Olive Garden has always been my preferred semi-classy restaurant visit when I desire to dine on the many delicious pastas and cheeses of faux-Italy or the endless breadsticks which inevitably spoil the actual meal.
However, despite my love for their appetizers, entrees and everything in-between, I cannot imagine eating there for 49 consecutive days. Honestly, I can’t fathom eating anywhere for 49 days. But this task is exactly what a man named Alex Malone in Fargo, North Dakota undertook after winning Olive Garden’s $100 Never-Ending Pasta promotion, a noble cause to consume as much Olive Garden pasta as possible.
Malone’s seven-week endeavor has just surpassed its second week, and he certainly seems to take his fate in stride.
“Today’s dinner marked the end of my first of seven weeks of eating nothing but Olive Garden’s food, and I couldn’t be happier with my life as it stands in this very moment. Life seems full of color, the future seems full of possibility and I seem full of pasta,” he said in his blog, dubbed All of Garden.
Alas, I cannot help but fear for the man’s life. While Olive Garden’s food may be delicious, I don’t believe the amount of carbohydrates incurred by eating obscene amounts of pasta will be as friendly to his health and constitution once his burden is lifted. In fact, seven uninterrupted weeks of eating at the same chain restaurant is probably unhealthy regardless of where one chooses to eat.
Granted, at the very least, he is allowed to vary his pasta choices each day to create a variety of different tastes. But I can’t view such an ordeal as good for the body or the mind. Calorieking.com offers some small insight into the caloric content of Olive Garden dishes. Olive Garden’s chicken parmigiana dinner weighs in at 1090 calories, a wee bit too much for a single dinner.
Malone, however, has consumed the 36 differing pasta combinations available to him through the promotion, and has often eaten multiple combinations in the same lunch or dinner. Again, I stress that I highly enjoy many pasta dishes, especially from Olive Garden.
I also imagine that no way to escape from it for an ongoing period of seven weeks might inflict damage upon the sanctity of my mind.
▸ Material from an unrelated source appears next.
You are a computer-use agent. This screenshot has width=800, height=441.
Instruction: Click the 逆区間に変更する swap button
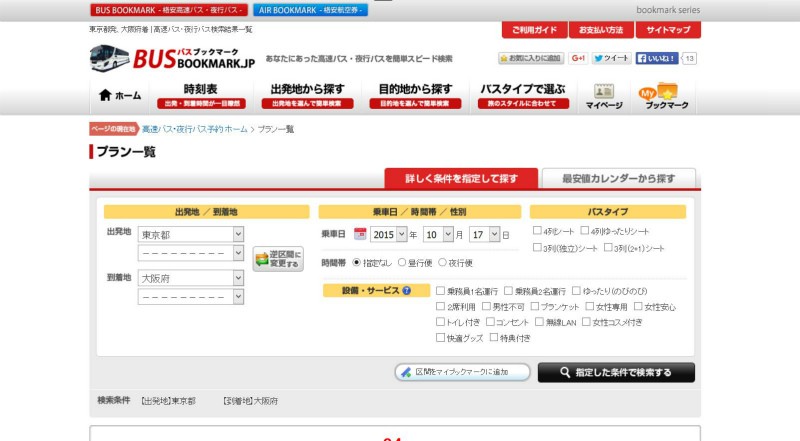tap(277, 260)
Regardless of any physical effect on his body that he may incur from his Olive Garden ordeal, there is no doubt that it will likely fatigue his mind.
As it is now, Malone’s behavior appears consistent with other human beings despite his delicious shackles. At day 15, he is beginning to show the first signs of possible regret toward his decision, noting the effect of high pasta consumption on his general demeanor.
However, he still appears to consume many pastas with some form of enthusiasm. Still, I cannot help but feel that once his self-inflicted, seven-week pasta prison sentence has concluded, we will only see an empty shell of a broken man, oversaturated with a different kind of shell in his irritated stomach.